イエス様の周りには社会から敬遠されたり、不器用な人、一癖も二癖もあるような人たちが集まっていました。しかし主に希望を置き、必死で生きようとしている、そんな人々に対して、尊さを見出し「あなた方は価値あるものだ」と言われたのです。
●今の時代もこの主の眼差しと言葉を求めています。この世では能力、学歴に価値が置かれます。ここベイエリアでは良い大学に入れず自殺する人も多く、10代の自殺率は全米平均の5倍です。もちろん良い能力や賜物、仕事を追い求める事は良い事です。しかし同時に能力主義の社会の価値観、人々の眼差しに晒されている中で、私達は、存在の深みまで見つめてくれるような温かな眼差しに出会えず苦しんでいます。

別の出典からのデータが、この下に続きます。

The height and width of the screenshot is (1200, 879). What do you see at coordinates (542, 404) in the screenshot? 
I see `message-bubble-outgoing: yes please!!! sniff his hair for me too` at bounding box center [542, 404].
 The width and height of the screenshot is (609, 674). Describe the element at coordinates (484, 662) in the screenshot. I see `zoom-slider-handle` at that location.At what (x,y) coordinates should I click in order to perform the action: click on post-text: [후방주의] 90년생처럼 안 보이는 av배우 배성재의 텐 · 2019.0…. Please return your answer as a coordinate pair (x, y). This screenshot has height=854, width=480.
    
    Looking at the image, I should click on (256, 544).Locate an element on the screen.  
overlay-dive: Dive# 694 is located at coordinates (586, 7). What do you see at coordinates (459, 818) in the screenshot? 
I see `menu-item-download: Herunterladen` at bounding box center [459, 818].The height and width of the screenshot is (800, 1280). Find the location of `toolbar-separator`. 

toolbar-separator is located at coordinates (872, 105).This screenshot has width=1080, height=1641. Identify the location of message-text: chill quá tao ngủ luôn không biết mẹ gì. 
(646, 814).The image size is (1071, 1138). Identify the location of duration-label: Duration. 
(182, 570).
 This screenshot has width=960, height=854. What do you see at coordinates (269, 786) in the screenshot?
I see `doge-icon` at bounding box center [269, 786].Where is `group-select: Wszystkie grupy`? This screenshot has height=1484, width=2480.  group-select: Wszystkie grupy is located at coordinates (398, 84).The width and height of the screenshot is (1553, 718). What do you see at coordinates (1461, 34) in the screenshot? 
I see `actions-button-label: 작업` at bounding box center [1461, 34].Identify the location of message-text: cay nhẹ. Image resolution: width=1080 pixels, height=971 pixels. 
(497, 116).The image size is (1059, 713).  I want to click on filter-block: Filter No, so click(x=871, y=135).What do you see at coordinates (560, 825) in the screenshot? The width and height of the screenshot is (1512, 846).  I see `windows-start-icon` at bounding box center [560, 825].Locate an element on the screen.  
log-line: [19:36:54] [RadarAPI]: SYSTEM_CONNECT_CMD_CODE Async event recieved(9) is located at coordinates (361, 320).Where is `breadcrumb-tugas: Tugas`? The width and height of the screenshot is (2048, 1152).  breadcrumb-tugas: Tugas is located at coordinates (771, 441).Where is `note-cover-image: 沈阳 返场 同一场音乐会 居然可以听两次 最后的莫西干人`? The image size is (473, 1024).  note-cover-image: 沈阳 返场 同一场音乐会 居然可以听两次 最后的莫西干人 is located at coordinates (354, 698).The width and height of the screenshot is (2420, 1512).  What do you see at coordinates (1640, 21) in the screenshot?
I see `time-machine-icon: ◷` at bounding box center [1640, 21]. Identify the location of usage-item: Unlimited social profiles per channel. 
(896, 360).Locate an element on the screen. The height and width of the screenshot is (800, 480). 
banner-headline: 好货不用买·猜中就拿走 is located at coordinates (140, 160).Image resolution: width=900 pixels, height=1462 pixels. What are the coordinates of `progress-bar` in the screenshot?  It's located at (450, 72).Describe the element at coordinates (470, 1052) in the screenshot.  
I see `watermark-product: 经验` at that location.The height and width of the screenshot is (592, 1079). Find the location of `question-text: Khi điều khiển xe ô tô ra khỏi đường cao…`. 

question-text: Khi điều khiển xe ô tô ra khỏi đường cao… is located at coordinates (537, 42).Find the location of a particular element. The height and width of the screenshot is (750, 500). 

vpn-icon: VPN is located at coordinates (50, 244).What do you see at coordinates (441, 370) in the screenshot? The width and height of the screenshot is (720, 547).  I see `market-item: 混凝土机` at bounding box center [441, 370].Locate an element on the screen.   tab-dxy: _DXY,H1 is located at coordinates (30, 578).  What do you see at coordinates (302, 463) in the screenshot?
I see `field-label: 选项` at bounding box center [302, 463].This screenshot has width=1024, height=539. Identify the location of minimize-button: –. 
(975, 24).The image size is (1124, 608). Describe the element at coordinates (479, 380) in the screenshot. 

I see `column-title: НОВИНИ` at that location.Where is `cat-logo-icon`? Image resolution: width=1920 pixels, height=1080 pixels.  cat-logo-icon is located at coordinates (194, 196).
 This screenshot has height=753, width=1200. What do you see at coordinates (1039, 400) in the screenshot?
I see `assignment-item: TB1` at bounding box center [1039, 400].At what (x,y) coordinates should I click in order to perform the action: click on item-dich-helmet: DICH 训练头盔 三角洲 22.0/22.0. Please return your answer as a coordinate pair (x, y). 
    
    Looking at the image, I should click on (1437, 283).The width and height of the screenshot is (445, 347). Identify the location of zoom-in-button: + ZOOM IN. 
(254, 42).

●今日の聖書の箇所はイエス様こそが、どこまでも深く人を見つめ、その人の存在自体の美しさと価値を見いだし、それを我が事として喜んでくださる方であることを告げています。その眼差しを覚えていたいのです。今もイエス様は、カラスのようなアザミのような存在の私たちと共にあり、今も「あなたは価値あるものだ」と言ってくださるのです。